België heeft een "masterplan", waarin het gebruikmaakt van zonering om mariene ruimte aan specifieke maritieme gebruiksdoeleinden toe te wijzen. De impuls daartoe kwam van de sectoren zand- en grindontginning en de offshorewindenergie. In een tweede planfase zullen locaties voor beschermde mariene gebieden worden vastgelegd (NATURA 2000-netwerk). Het plan schrijft voor dat vergunningen en machtigingen voor een bepaalde activiteit alleen binnen de daartoe aangewezen zones kunnen worden verleend. Het wordt op geregelde tijdstippen gemonitord en geëvalueerd[12].

In Polen wordt de ruimtelijke ordening van mariene zones geregeld door de wet inzake de mariene zones van de republiek Polen en maritiem bestuur. In het kader van Interreg IIIB is recent in de Puck-baai een proefproject over MRO afgewerkt, dat onder meer een onderzoek naar ruimtelijke ontwikkeling in aangrenzend gebied inhield. Polen is voornemens zijn nationale wetgeving inzake ruimtelijke ordening te wijzigen om maritieme ruimtelijke plannen kracht van wet te geven en voor alle Poolse wateren dergelijke plannen te ontwikkelen[13]. De resultaten van het proefproject worden gebruikt om de regering in dat proces te ondersteunen.

Sommige lidstaten en andere Europese landen hebben geïntegreerde plannen voor maritiem beheer ontwikkeld, die ondersteuning bieden bij de besluitvorming over de betrokken mariene zones. Nederland heeft een integraal beheerplan Noordzee 2015 opgesteld, vooral vanwege de behoefte aan ruimtelijke ordening voor offshorewindenergie. Het plan voert een geïntegreerd beoordelingskader in voor alle vergunningsplichtige activiteiten. Er zijn opportuniteitskaarten opgesteld voor maritieme gebruiksdoeleinden die aan vaste locaties zijn gebonden en waarvan de sterkste groei wordt verwacht [14].
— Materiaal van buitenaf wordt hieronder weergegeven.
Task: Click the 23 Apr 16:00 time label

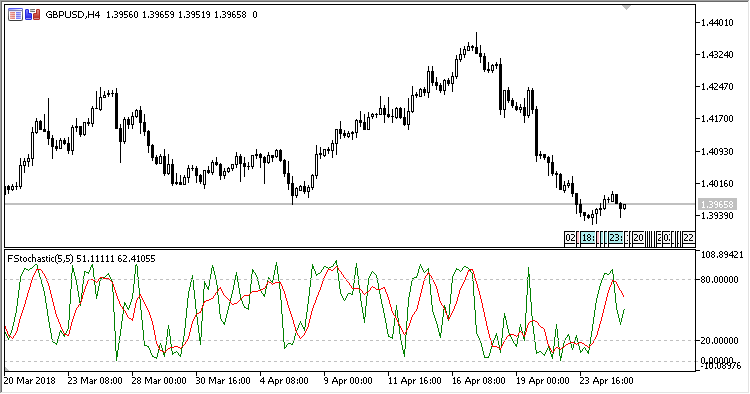Action: coord(607,381)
Noorwegen heeft een integraal beheerplan voor de Barentszee en het zeegebied voor de kust van de Lofoteneilanden. Het voorziet in een kader voor het duurzame gebruik van hulpbronnen alsook voor bestaande en nieuwe activiteiten. In het plan wordt er rekening mee gehouden dat de kwetsbaarheid van het mariene milieu in de tijd varieert en wordt het belang van wetenschappelijke kennis benadrukt. Noorwegen is voornemens een integraal beheerplan te ontwikkelen voor de Noorse Zee en het Noorse deel van de Noordzee.[15]
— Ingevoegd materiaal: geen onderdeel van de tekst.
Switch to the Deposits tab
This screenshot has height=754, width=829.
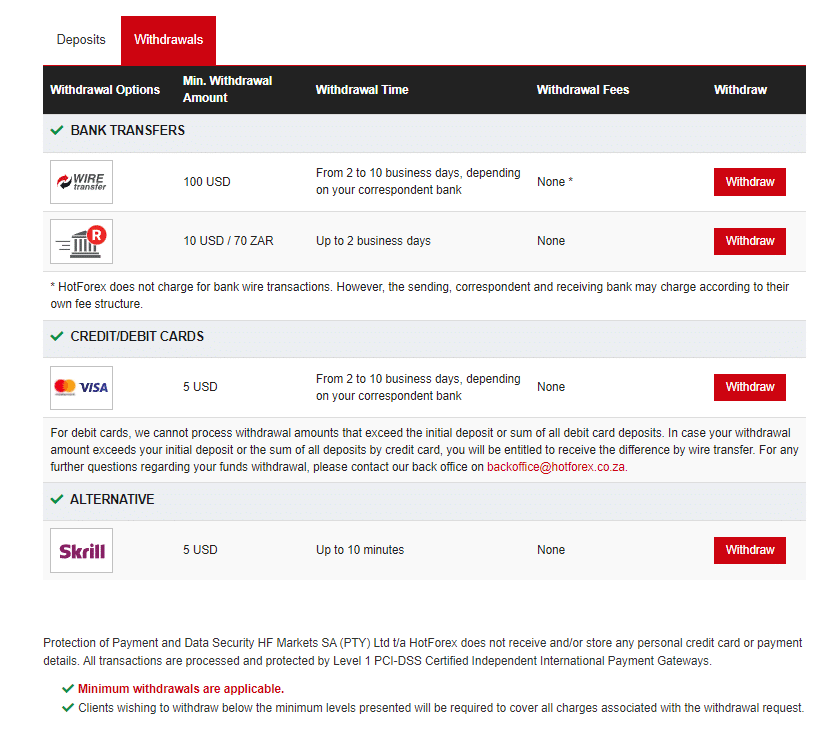tap(81, 40)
Frankrijk heeft een maritiem opwaarderingsplan[16] voor de lagune Étang de Thau aan de Middellandse Zee en het Arcachonbekken aan de Atlantische Oceaan. Dit plan is in de eerste plaats gericht op de ontwikkeling van het kustgebied. In het plan staan maatregelen zoals de zonering van activiteiten en worden zones aan bepaalde maritieme gebruiksdoeleinden toegewezen. Frankrijk werkt momenteel aan een milieukaderwet die onder meer specifieke bepalingen zal bevatten over het beheer van maritieme activiteiten.

Verschillende lidstaten en regio's zijn begonnen met de uitvoering van GBKG-strategieën die voor MRO van belang kunnen zijn. Zo heeft de regio Emilia-Romagna in Italië in het kader van een INTERREG IIIB-project een strategie ontwikkeld voor de uitvoering van GBKG-principes[17]. Slovenië neemt ook aan dit project deel en heeft al interesse getoond voor samenwerking met Italië en Kroatië op het gebied van MRO.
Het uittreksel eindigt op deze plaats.